The mammary lobules and ducts are the functional and structural core of the breast glandular system. They are responsible for the synthesis, transport, and delivery of milk, and their anatomical arrangement forms the basis for understanding both normal breast physiology and pathologies like cancer and mastitis. These structures develop under hormonal influence and change dramatically during puberty, pregnancy, lactation, and menopause.
The breast is composed of approximately 15 to 20 lobes, each lobe containing multiple smaller lobules. These lobules are clusters of secretory units — alveoli — which are lined with milk-secreting epithelial cells. Each lobe is drained by a lactiferous duct, which transports milk toward the nipple. These ducts widen near the nipple to form lactiferous sinuses where milk can temporarily collect.
The epithelium lining the alveoli and ducts is primarily simple cuboidal to columnar epithelium during active phases, surrounded by myoepithelial cells that contract to expel milk. In non-lactating phases, ducts dominate the histology, while lobules are underdeveloped or regressed. The stroma between lobules includes fibrous connective tissue and variable amounts of fat, depending on hormonal status and age.
During puberty, under the influence of estrogen, the ductal system begins branching and elongating. Lobules are rudimentary at this stage. In pregnancy, under estrogen, progesterone, and prolactin, lobules proliferate, alveoli develop, and secretory differentiation occurs. During lactation, the alveolar epithelium actively secretes milk. After weaning, involution occurs with regression of the lobular structures.
Each alveolus contains epithelial cells that synthesize milk constituents (lipids, proteins, lactose). These are secreted into the alveolar lumen and pass into intralobular ducts. Myoepithelial cells surrounding the alveoli contract under the influence of oxytocin, pushing milk through the ductal tree to the nipple. The lactiferous ducts temporarily store milk in their sinuses during feeding intervals.

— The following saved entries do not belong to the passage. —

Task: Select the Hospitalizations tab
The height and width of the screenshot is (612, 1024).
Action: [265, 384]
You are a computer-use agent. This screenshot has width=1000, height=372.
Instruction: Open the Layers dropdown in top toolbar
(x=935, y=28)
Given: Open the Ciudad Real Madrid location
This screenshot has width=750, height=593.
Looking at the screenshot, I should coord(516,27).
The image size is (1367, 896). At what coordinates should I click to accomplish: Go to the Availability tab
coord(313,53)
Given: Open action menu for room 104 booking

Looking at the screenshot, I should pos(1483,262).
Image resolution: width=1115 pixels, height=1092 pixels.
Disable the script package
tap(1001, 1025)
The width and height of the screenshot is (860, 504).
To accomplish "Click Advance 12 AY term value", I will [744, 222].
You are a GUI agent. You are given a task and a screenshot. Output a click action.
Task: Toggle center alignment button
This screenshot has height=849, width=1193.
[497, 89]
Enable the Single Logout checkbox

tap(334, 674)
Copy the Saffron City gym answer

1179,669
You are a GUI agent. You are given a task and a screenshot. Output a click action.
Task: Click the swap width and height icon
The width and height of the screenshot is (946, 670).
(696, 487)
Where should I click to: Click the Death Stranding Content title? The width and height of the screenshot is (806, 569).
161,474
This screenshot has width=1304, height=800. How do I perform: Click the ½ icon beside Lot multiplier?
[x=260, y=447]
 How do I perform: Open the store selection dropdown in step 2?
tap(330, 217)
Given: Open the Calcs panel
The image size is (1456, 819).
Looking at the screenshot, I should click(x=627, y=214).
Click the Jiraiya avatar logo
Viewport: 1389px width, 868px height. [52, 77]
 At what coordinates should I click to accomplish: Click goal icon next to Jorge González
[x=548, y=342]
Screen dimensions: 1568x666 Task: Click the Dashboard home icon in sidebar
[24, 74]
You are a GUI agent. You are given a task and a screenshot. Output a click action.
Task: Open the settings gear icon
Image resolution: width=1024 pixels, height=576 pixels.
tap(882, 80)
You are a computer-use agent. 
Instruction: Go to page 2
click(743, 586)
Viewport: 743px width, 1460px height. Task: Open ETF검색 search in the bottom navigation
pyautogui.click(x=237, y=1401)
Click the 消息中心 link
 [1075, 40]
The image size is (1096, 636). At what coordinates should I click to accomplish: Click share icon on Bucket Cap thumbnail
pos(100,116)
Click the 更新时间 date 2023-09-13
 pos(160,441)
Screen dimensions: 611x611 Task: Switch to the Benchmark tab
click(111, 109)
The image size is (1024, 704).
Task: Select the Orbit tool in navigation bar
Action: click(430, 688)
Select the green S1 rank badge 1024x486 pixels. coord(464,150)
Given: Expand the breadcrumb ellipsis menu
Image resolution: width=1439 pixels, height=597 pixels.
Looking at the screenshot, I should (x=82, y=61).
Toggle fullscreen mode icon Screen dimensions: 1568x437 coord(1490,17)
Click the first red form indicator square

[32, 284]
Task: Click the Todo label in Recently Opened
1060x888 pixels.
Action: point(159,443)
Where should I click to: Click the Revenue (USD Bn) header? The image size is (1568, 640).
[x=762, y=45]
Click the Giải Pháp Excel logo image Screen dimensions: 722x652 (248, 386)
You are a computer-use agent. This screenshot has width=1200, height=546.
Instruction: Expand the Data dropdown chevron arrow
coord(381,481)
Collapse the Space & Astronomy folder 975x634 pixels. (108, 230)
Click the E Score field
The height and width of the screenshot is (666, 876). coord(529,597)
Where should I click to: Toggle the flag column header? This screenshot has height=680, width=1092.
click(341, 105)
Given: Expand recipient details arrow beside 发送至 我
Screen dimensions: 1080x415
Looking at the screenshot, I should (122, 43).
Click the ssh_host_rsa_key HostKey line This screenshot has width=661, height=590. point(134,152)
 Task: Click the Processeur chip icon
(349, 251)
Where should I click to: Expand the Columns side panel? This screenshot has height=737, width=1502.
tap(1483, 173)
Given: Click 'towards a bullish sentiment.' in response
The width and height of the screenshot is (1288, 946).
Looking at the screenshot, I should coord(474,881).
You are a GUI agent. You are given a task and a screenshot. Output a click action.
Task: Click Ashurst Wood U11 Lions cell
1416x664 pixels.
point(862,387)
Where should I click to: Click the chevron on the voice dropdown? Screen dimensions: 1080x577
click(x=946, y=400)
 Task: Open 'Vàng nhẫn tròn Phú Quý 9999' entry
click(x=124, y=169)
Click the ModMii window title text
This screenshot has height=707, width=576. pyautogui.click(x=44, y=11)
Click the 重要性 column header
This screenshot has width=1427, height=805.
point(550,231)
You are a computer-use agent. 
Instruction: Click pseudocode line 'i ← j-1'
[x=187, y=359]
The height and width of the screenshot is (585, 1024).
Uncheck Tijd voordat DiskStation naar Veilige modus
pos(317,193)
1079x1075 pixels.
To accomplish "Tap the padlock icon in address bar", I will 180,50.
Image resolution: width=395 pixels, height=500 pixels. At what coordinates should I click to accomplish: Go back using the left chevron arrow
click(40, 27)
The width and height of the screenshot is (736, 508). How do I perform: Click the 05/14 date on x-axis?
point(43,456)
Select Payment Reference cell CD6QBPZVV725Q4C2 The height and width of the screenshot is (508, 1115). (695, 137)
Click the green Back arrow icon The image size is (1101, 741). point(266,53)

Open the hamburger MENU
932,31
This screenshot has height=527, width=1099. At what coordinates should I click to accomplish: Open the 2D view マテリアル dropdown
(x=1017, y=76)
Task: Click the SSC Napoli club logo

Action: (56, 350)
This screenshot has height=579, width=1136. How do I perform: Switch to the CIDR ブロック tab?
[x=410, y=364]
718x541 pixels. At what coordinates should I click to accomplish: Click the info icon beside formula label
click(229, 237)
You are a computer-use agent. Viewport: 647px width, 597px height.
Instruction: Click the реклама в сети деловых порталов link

The majority of breast cancers arise from the epithelial lining of ducts (ductal carcinoma) or lobules (lobular carcinoma). Understanding the microanatomy is critical in histological classification, staging, and treatment planning. For instance, lobular carcinoma in situ (LCIS) often remains confined to lobules but serves as a marker for increased cancer risk, while ductal carcinoma in situ (DCIS) can spread through the ductal tree if untreated.
Lactating breasts may develop inflammation due to obstruction of the ducts or infection entering through cracked nipples. Blocked ducts can also lead to the formation of galactoceles (milk-filled cysts). These often occur at the level of lobular or ductal junctions and require accurate anatomical localization for drainage or imaging interpretation.
In breast imaging (mammography, ultrasound, MRI), radiologists track abnormalities by ductal and lobular zones. Biopsy samples are interpreted with reference to the terminal ductal lobular unit (TDLU), which is the most common site of pathological change. Fine-needle aspiration or core biopsy often targets this region under ultrasound guidance.
In conditions such as gynecomastia or hormone-sensitive tumors, changes in ductal-lobular ratios and tissue responses to estrogen or progesterone become clinically relevant. These changes are often visible microscopically and can influence treatment decisions (e.g., tamoxifen sensitivity in ER+ tumors).